Task directions:
Return all lines from the entries below in which the word "Open" is present.

· · · ·

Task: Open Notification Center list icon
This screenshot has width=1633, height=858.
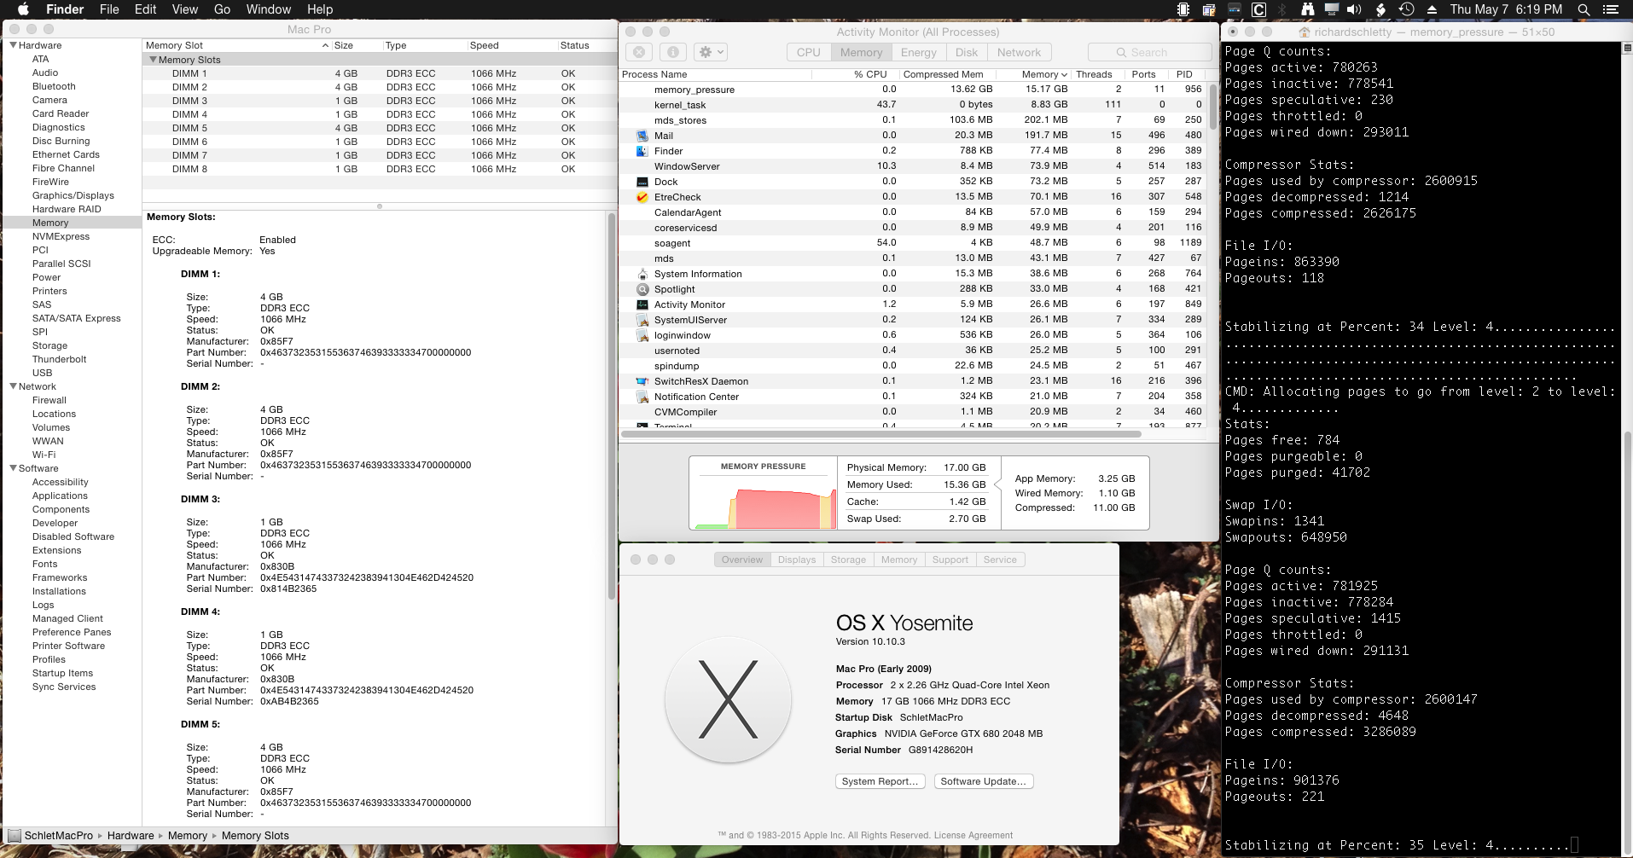Action: coord(1613,9)
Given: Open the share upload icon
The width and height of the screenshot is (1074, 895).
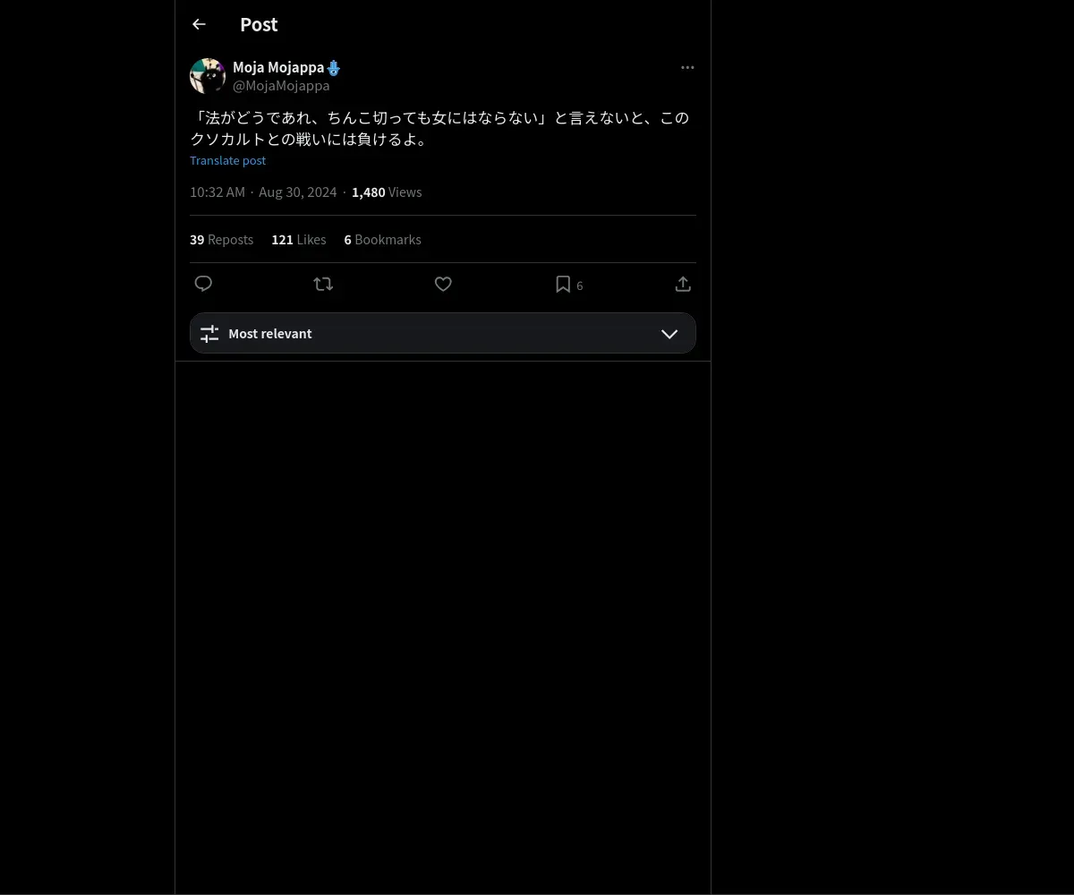Looking at the screenshot, I should pyautogui.click(x=683, y=284).

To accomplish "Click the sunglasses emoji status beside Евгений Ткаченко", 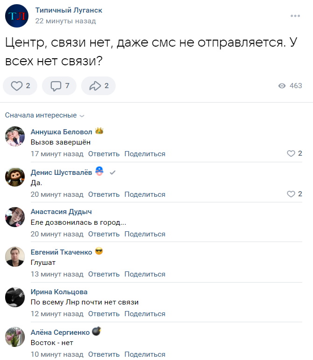I will (99, 252).
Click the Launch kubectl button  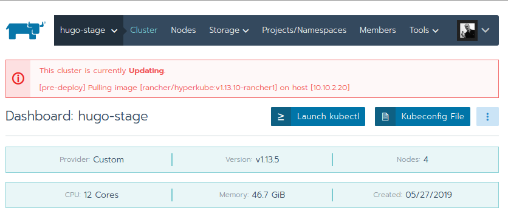click(x=318, y=116)
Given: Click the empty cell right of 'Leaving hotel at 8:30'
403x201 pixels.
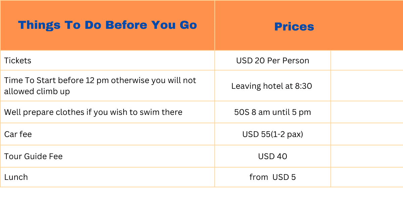Looking at the screenshot, I should pyautogui.click(x=367, y=86).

· · · ·

Response to this exercise:
Task: Open Notification Center list icon
Given: Open the share upload icon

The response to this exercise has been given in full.